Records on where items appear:

⁂

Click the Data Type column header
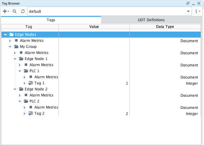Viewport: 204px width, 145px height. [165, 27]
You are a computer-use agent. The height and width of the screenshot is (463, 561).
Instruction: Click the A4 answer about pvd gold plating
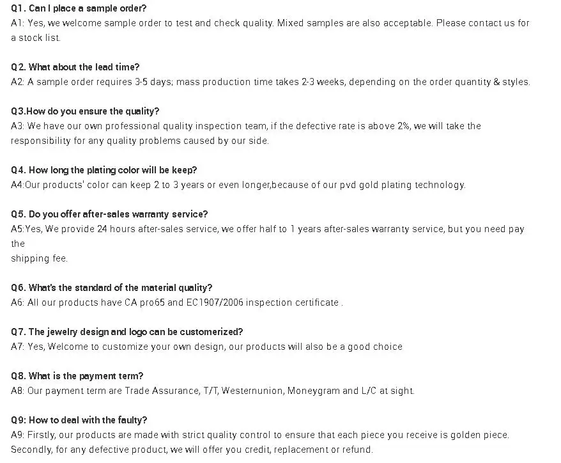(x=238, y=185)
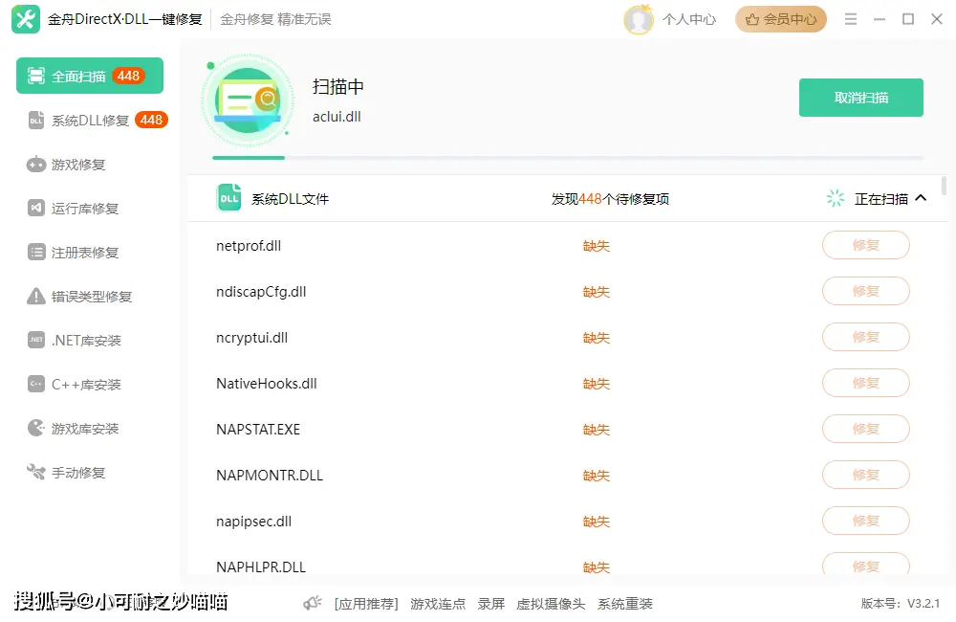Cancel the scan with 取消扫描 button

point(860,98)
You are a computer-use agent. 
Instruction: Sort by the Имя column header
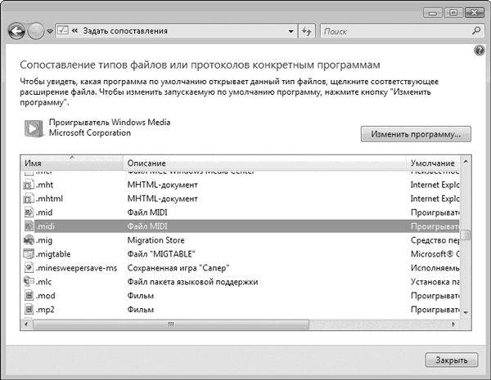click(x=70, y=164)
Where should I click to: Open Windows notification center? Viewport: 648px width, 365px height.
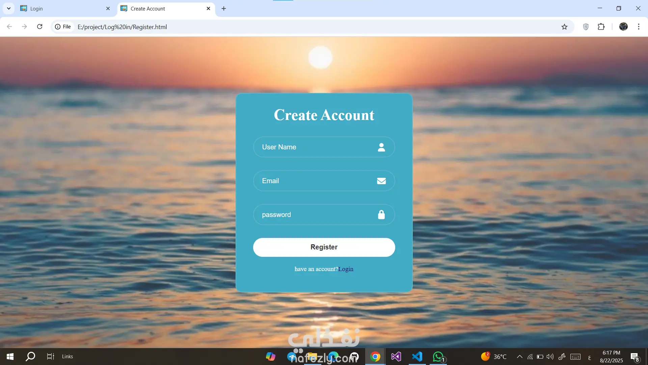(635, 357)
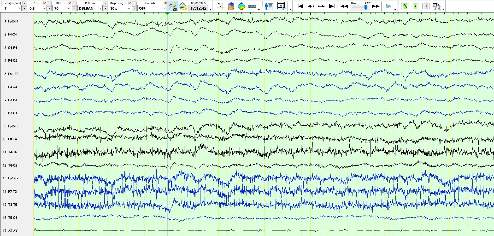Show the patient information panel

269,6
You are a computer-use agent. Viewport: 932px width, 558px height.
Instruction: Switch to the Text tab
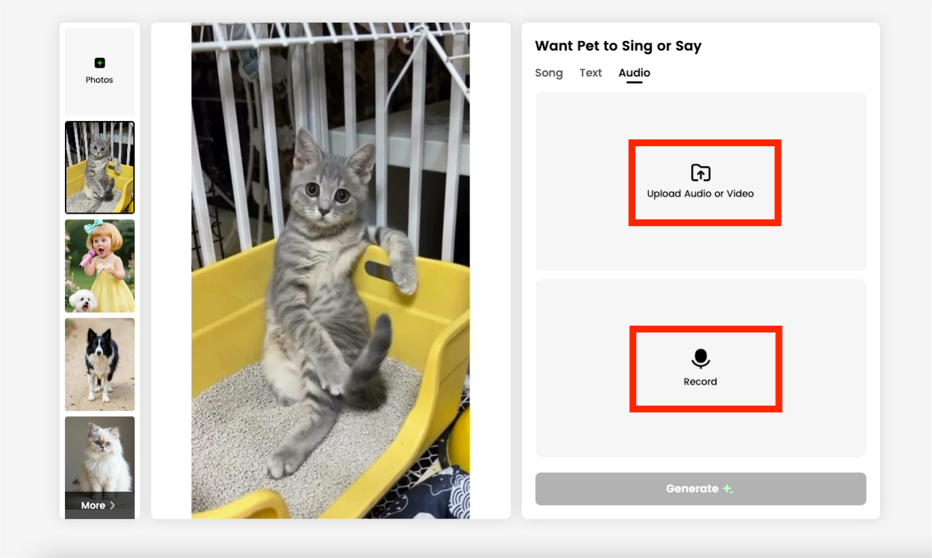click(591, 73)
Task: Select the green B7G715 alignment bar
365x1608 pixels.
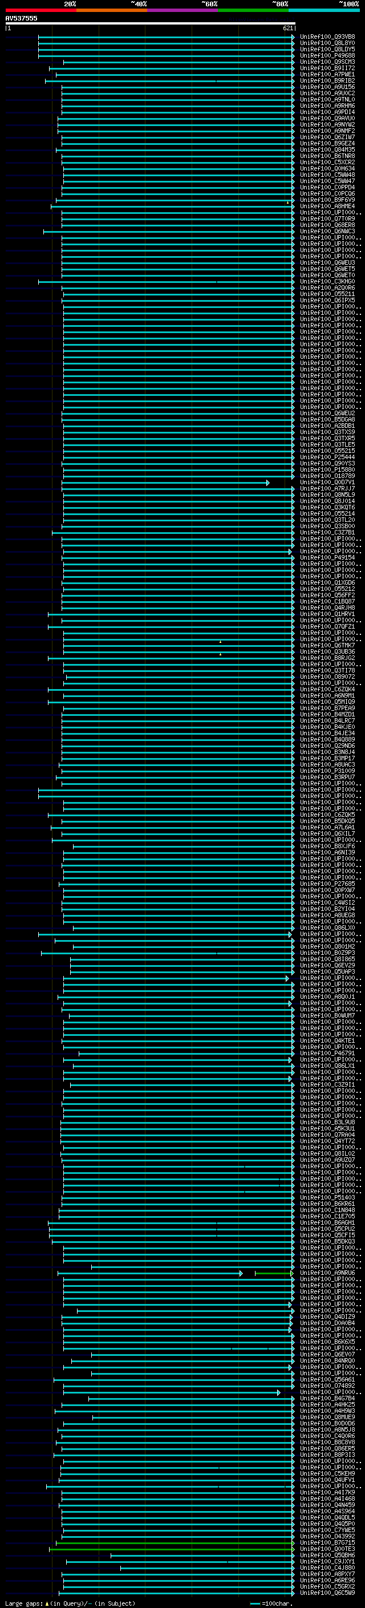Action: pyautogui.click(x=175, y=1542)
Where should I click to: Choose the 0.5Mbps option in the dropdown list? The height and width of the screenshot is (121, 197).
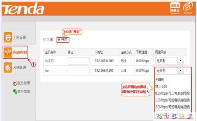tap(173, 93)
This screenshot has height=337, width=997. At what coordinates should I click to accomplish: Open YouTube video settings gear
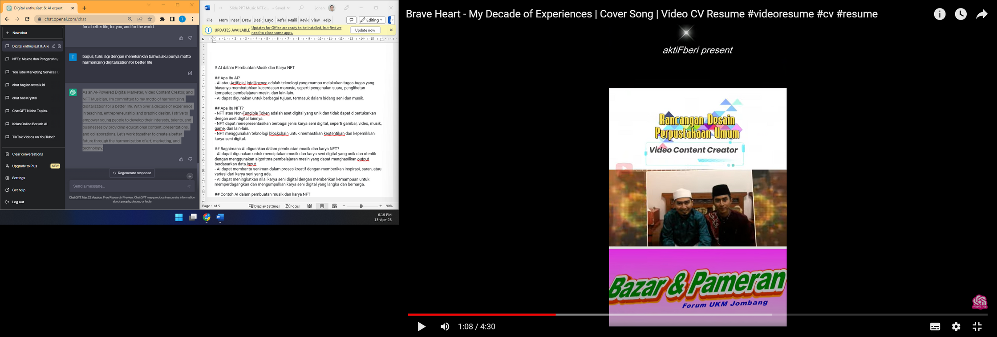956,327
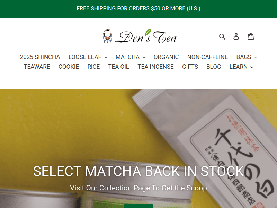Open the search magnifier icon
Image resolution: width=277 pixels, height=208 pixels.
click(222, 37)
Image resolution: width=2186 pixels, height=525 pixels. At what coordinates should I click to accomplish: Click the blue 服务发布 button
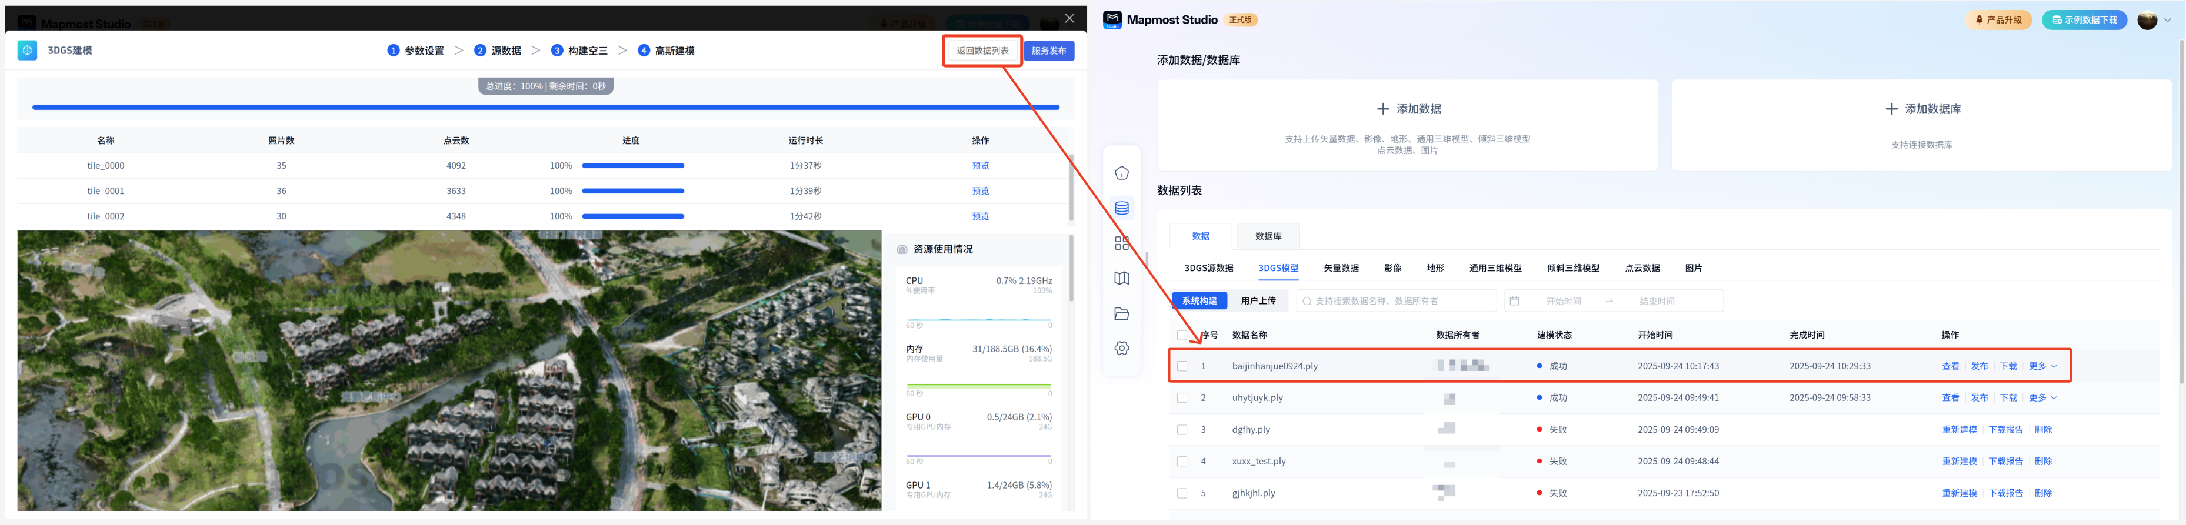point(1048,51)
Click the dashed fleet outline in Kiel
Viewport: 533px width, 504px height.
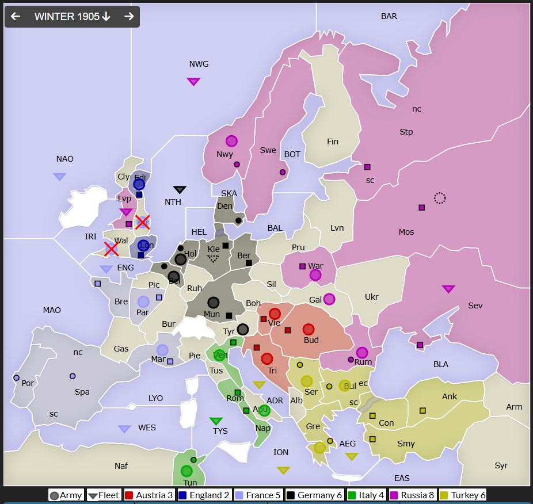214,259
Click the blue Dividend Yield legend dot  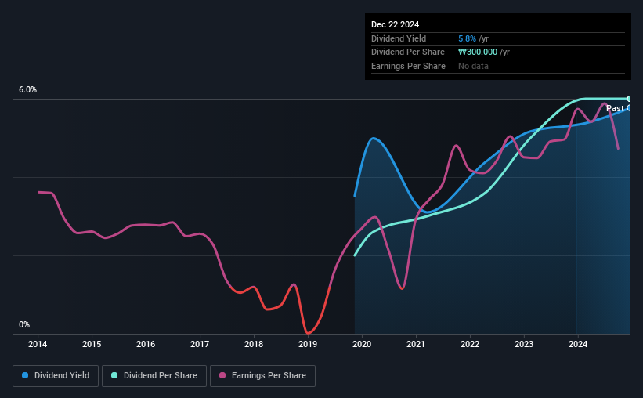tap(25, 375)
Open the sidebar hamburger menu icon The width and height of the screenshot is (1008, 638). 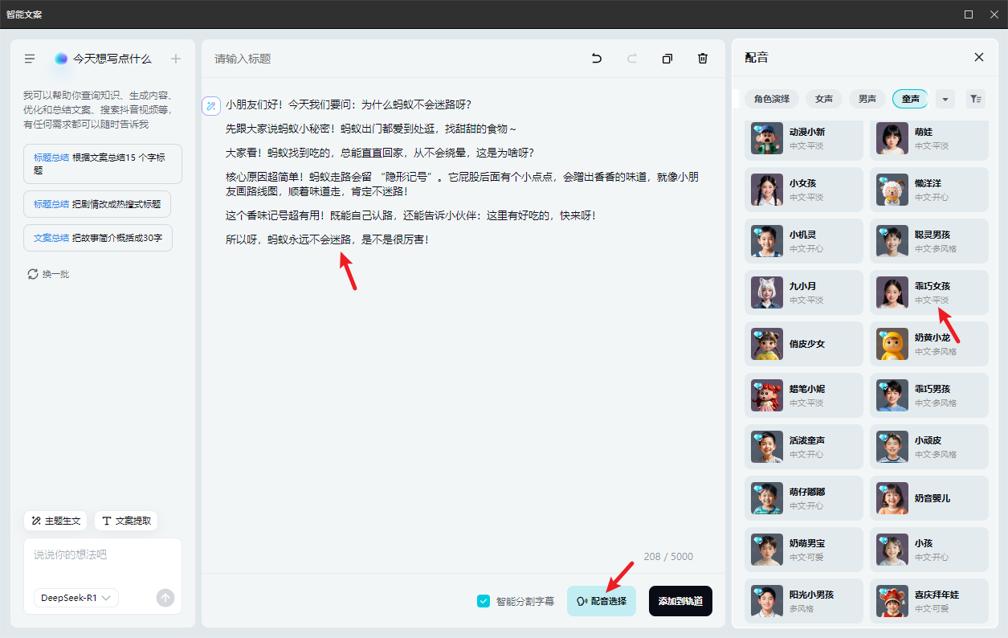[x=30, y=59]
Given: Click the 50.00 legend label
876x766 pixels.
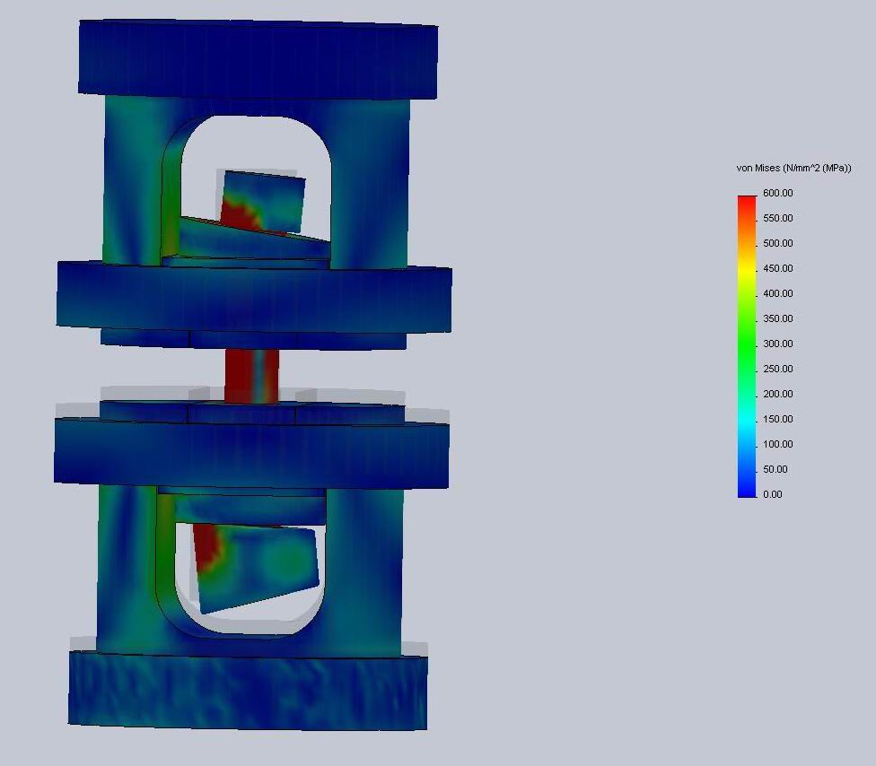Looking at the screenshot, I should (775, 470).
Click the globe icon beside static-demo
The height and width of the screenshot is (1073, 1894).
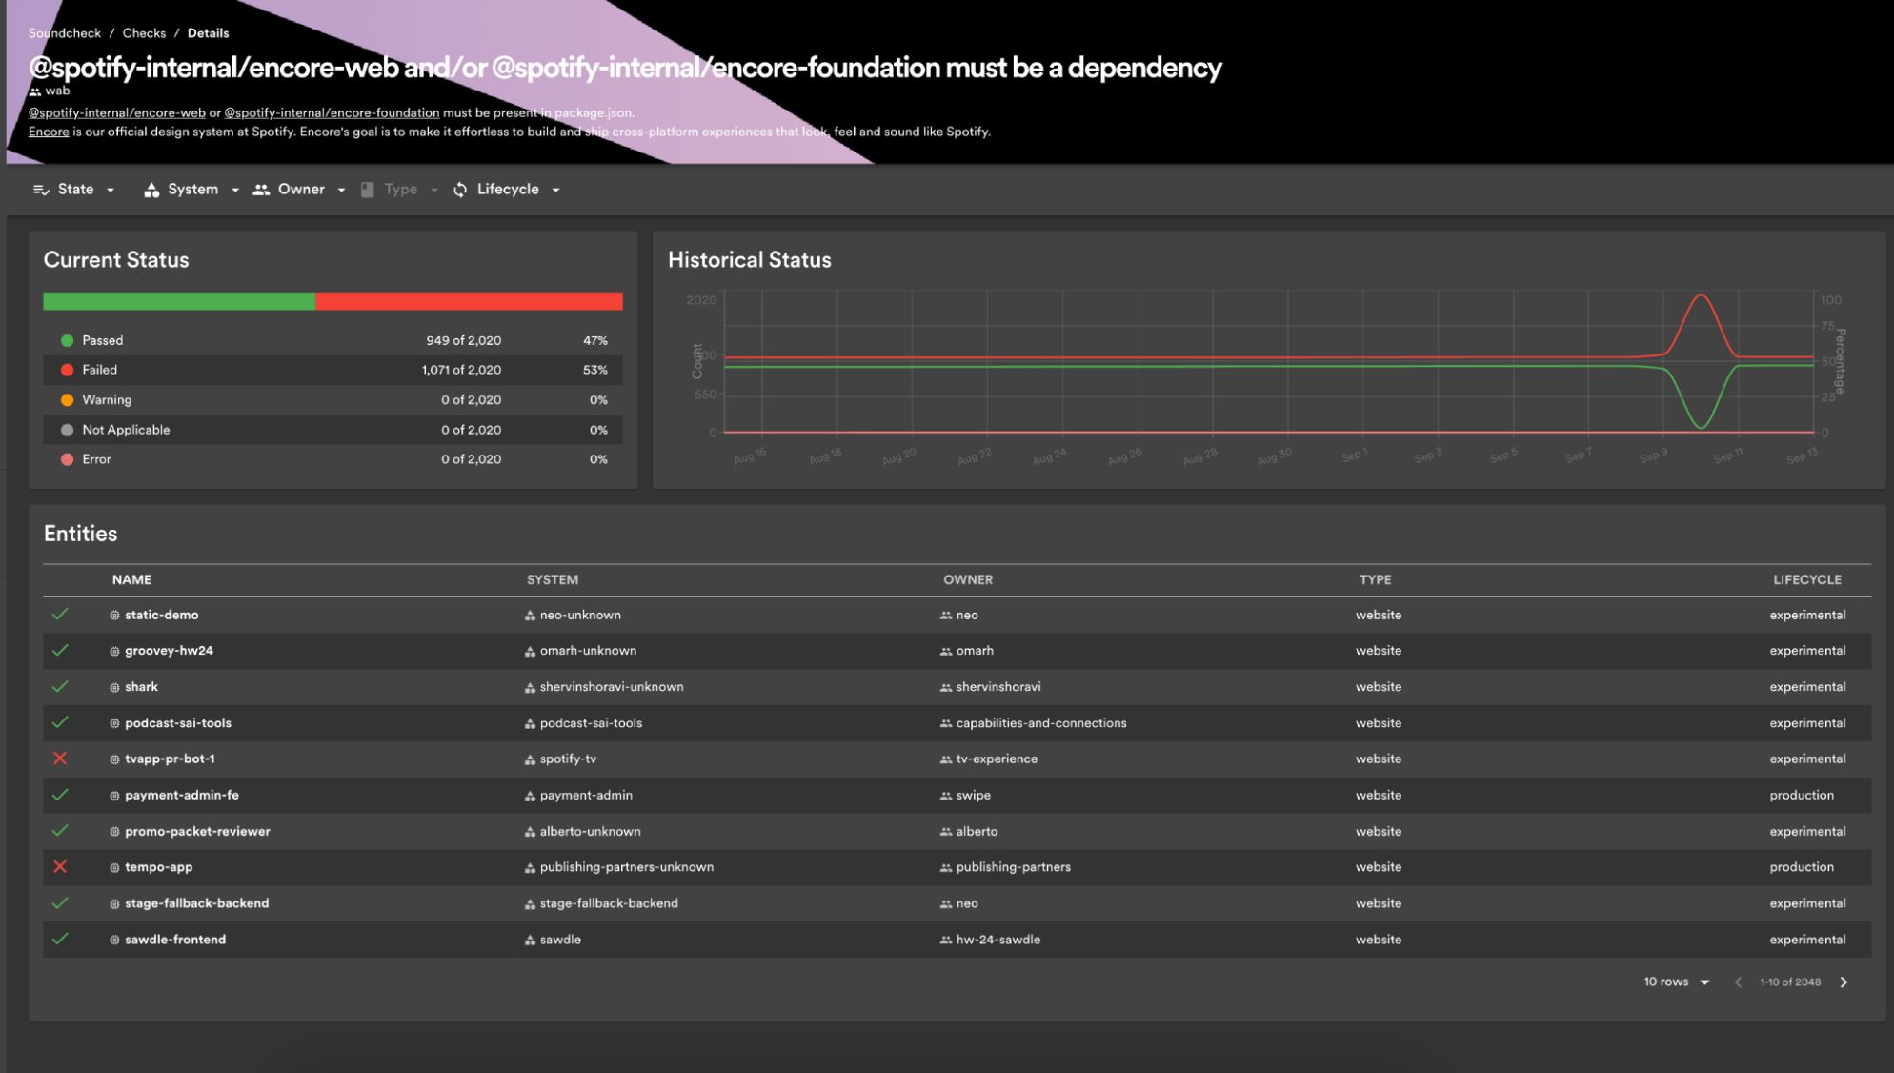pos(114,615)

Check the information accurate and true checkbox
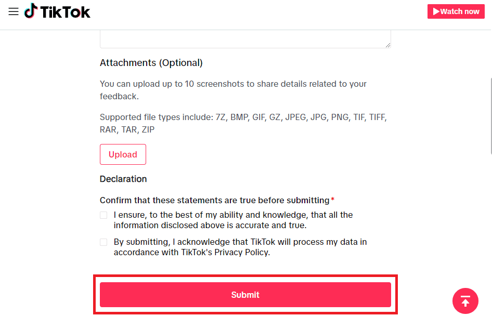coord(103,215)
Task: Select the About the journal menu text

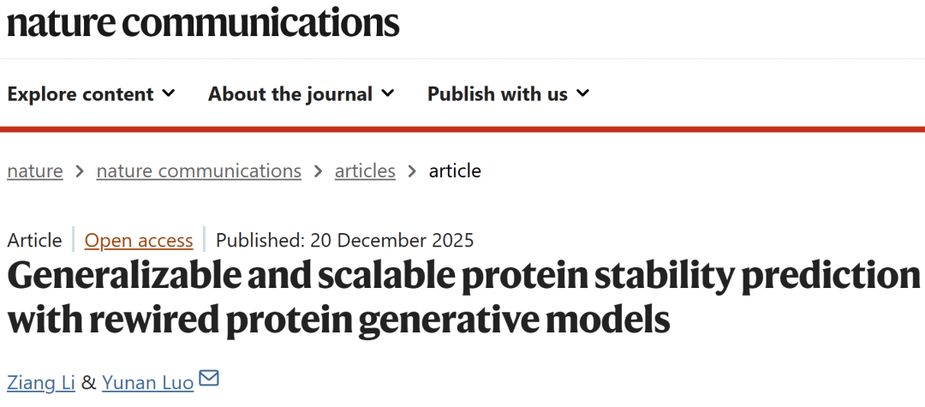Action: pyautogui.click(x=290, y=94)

⁂

Your goal:
Copy the records word for word from the start through the line containing "point(860,98)", and leave the pictures out of your copy.

Full output:
Click the Data Type column header
Viewport: 204px width, 145px height. [165, 27]
You are a computer-use agent. The height and width of the screenshot is (463, 561).
Instruction: Click the A4 answer about pvd gold plating
(x=238, y=185)
Cancel the scan with 取消扫描 button

point(860,98)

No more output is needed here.